Das Zeitalter der Jukeboxen und Soundsysteme war auch die Schule, in die Blackwell ging, geboren in London, zum großen Teil aufgewachsen auf Jamaika. Aus dem Sammler und Jäger von Platten wird der Produzent und Label-Gründer: Schon 1959 gründet er Island Records. Die Geschichte seines Lebens und seines Labels erzählt er nun in seiner Autobiografie, und wie viele andere Geschichten aus der Musikwelt zieht Als die Boxen in den Bäumen hingen seinen Reiz aus der nostalgischen Rückwendung zu den Zeiten, als Musik noch wild, schmutzig und revolutionär sein konnte. Kurz: als Musik noch eine Bedeutung hatte, die sich nicht auf Zahlen reduzieren ließ.
Und so wirkt die erste Hälfte dieses Buches, die von den Umtrieben auf der Karibik-Insel, von Platten-Jagden und improvisierten Recording-Sessions erzählt, fast märchenhaft – das muss doch erfunden sein! Aus dieser Zeit stammt das kulturelle Kapital, das Blackwells Label Island Records auszeichnete: Mit Künstlern wie Bob Marley, U2 oder Tom Waits, mit seinen Ursprüngen in Jazz, Reggae und Ska war das Label lange ein Underdog, ein Independent-Label mit der (zeitweiligen) Reichweite eines Majors – eine spirituelle und politische Insel mit durchaus subversivem Charme. Auf der anderen Seite, auch das zeigt Blackwells Buch, war aber auch Island Records ein Wirtschaftsunternehmen, und Blackwell ist noch heute – lange nach dem Verkauf des Labels – ein zwar eigenwilliger, aber auch gewiefter Unternehmer.

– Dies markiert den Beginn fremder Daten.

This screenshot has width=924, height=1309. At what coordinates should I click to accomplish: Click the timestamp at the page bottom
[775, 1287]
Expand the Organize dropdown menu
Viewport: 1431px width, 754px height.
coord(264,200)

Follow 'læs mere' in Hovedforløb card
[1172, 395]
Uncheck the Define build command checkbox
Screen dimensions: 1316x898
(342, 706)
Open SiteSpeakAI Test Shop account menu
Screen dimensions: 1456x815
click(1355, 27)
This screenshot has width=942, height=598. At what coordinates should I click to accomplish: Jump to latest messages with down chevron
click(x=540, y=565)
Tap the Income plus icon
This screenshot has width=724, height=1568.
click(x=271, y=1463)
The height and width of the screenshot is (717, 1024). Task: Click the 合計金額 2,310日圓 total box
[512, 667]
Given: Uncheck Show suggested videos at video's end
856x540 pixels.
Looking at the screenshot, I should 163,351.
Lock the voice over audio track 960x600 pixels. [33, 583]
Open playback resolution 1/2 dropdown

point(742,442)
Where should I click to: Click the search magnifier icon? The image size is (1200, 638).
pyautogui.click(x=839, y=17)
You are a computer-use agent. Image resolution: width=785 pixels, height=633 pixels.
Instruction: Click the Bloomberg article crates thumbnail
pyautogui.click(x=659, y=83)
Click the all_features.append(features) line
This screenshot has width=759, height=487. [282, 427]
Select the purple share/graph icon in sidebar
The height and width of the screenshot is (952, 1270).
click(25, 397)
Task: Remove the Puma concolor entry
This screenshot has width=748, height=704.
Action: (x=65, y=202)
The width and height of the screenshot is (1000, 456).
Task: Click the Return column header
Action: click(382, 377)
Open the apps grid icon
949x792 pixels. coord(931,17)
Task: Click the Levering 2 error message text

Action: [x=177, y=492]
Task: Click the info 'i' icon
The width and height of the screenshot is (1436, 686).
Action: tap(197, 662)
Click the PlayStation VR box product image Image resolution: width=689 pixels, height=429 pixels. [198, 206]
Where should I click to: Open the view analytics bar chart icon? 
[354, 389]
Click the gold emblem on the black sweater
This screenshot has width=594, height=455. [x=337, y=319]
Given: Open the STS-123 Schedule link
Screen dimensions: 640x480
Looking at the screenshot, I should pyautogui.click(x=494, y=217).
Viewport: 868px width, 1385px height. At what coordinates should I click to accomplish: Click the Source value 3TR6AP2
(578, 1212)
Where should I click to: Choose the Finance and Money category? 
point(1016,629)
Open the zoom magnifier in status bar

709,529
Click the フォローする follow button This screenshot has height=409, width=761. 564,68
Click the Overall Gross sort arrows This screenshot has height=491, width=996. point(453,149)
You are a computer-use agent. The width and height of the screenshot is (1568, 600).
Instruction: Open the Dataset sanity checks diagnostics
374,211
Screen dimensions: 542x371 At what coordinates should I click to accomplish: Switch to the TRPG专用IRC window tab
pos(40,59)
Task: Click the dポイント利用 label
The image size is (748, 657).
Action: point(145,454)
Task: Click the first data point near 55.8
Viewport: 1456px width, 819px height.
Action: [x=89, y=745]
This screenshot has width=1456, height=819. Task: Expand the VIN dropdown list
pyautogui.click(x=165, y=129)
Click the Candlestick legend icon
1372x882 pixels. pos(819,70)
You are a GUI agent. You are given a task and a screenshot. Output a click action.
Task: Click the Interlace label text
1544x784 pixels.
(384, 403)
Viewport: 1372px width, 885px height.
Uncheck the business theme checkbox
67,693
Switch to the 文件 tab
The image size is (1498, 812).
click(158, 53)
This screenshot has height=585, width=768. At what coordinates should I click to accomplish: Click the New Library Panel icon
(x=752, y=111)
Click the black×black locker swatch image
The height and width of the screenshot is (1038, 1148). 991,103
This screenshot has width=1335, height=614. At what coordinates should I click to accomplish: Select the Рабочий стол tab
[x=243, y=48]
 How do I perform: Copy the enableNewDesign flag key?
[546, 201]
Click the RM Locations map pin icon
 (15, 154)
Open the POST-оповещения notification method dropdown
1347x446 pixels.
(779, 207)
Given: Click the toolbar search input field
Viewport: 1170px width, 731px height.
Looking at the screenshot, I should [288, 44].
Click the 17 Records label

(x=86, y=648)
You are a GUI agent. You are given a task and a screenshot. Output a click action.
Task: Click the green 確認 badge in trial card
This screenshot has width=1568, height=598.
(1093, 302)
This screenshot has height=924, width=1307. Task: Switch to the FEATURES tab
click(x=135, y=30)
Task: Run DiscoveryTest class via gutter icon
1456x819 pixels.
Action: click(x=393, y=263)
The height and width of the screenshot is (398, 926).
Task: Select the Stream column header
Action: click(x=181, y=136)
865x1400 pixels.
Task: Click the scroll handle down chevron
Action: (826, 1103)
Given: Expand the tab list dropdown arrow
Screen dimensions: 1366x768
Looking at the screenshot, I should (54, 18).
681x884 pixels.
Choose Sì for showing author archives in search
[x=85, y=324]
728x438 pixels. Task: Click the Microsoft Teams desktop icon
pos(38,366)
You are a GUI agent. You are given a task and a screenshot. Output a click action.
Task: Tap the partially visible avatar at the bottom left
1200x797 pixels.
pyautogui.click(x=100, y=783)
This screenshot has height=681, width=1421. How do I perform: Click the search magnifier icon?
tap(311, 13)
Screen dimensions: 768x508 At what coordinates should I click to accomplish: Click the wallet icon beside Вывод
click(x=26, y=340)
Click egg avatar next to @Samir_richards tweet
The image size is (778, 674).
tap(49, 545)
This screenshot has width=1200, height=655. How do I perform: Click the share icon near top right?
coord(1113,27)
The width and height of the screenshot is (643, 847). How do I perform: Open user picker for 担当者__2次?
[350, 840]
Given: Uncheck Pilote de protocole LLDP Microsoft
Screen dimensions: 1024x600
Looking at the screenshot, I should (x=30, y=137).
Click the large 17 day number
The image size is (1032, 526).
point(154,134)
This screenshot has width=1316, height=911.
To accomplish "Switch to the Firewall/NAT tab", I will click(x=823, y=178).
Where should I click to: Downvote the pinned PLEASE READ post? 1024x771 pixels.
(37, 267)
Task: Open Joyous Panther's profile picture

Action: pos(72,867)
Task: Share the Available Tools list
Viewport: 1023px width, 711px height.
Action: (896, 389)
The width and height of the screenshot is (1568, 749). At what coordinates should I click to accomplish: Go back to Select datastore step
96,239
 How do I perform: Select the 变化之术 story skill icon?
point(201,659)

"Wenn man an Island denkt, denkt man an U2. Und wenn man an U2 denkt, denkt man an Island."
Und so reiht Blackwell in der zweiten Hälfte des Buches seine größten Erfolge aneinander: es gibt ein Kapitel über Marley, ein Kapitel über U2, ebenso über Cat Stevens, Nick Drake, Grace Jones (um nur eine Auswahl zu nennen). Dabei verliert Blackwell immer mal den Faden, und nicht alles ist von gleicher Relevanz für den Außenstehenden. So richtig nahe kommt man keinem der Künstler. Eine Einladung zu einer musikalischen Entdeckungsreise sind Blackwells Erinnerungen aber allemal. Oder, wie es im Vorwort heißt: eine "Playlist in Buchform". Denn heute hängen die Boxen nicht mehr in den Bäumen, man trägt sie in der Tasche mit sich. The times they are a changing - auch davon zeugt dieses Buch.